问题
Firstly, I use spark 1.6.0. I want to use L1 penalty in pyspark.ml.regression.LinearRegressionModel for features selection.
But I can not get the detailed coefficients when calling the function:
lr = LogisticRegression(elasticNetParam=1.0, regParam=0.01,maxIter=100,fitIntercept=False,standardization=False)
model = lr.fit(df_one_hot_train)
print model.coefficients.toArray().astype(float).tolist()
I only get sparse list like:
[0,0,0,0,0,..,-0.0871650387514,..,]
While when I use sklearn.linear_model.LogisticRegression model, I can get the detailed list without zero value in coef_ list like:
[0.03098372361467529,-0.13709075166114365,-0.15069548597557908,-0.017968044053830862]
With the better performance in spark, I could finished my work faster. I just want to use L1 penalty for feature selection.
I think I should use more detailed values of coefficients for my feature selection work just as sklearn does, how can I solve my problem?
回答1:
Below is a working code snip in Spark 2.1.
The key to extract values is :
stages(4).asInstanceOf[LinearRegressionModel]
Spark 1.6 may have something similar.
val holIndIndexer = new StringIndexer().setInputCol("holInd").setOutputCol("holIndIndexer")

### 书面任务
续写上文关于在 Spark 中获取 L1 正则化模型系数的讨论，从其最后一行之后写起。

### 所提供数据

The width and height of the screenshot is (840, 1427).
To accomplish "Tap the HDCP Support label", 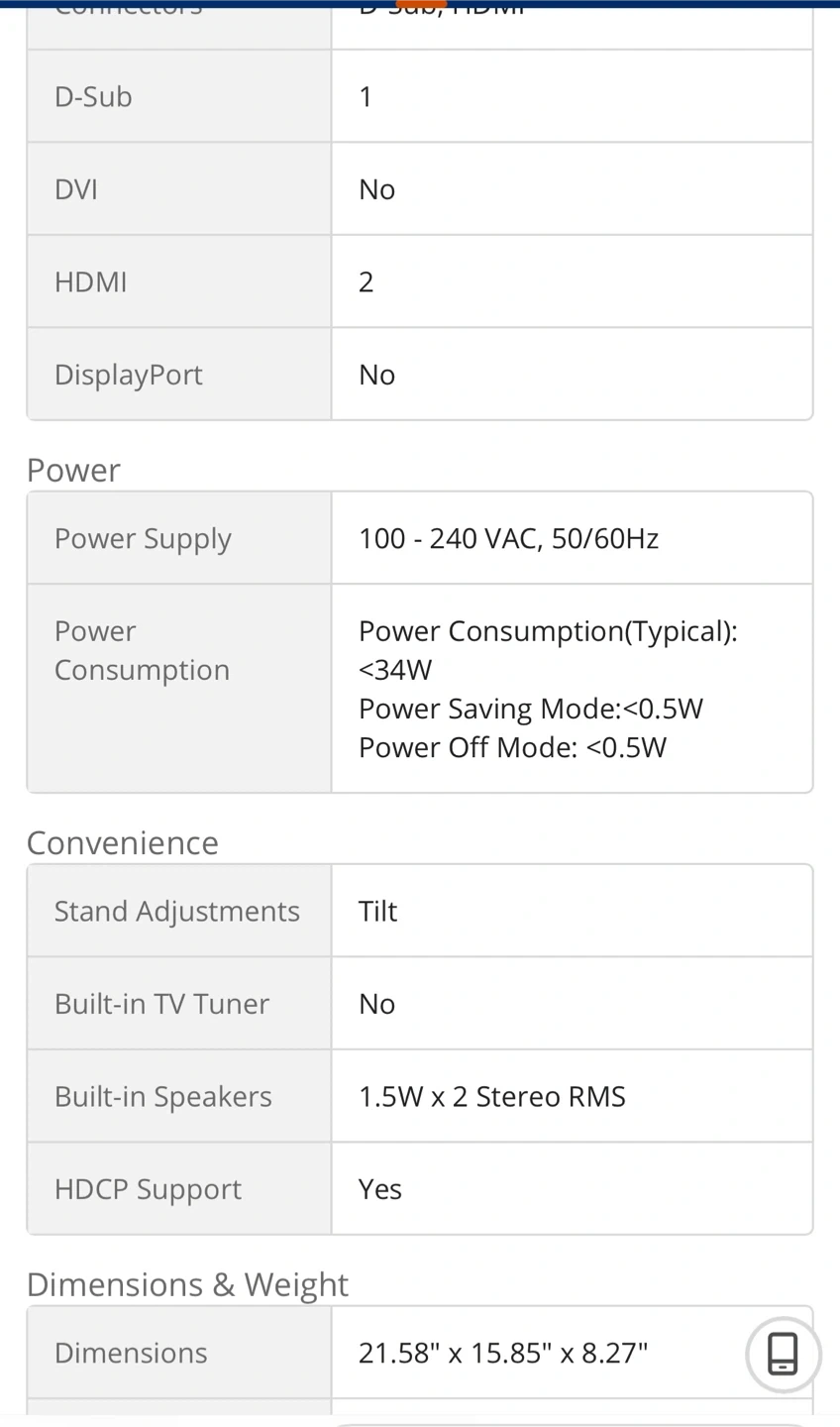I will [149, 1189].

### 任务答案
val holIndEncoder = new OneHotEncoder().setInputCol("holIndIndexer").setOutputCol("holIndVec")
val time_intervaLEncoder = new OneHotEncoder().setInputCol("time_interval").setOutputCol("time_intervaLVec")
val assemblerL1 = (new VectorAssembler()
.setInputCols(Array("time_intervaLVec", "holIndVec", "length")).setOutputCol("features") )
val lrL1 = new LinearRegression().setFeaturesCol("features").setLabelCol("travel_time")
val pipelineL1 = new Pipeline().setStages(Array(holIndIndexer,holIndEncoder,time_intervaLEncoder,assemblerL1, lrL1))
val modelL1 = pipelineL1.fit(dfTimeMlFull)
val l1Coeff =modelL1.stages(4).asInstanceOf[LinearRegressionModel].coefficients
println(l1Coeff)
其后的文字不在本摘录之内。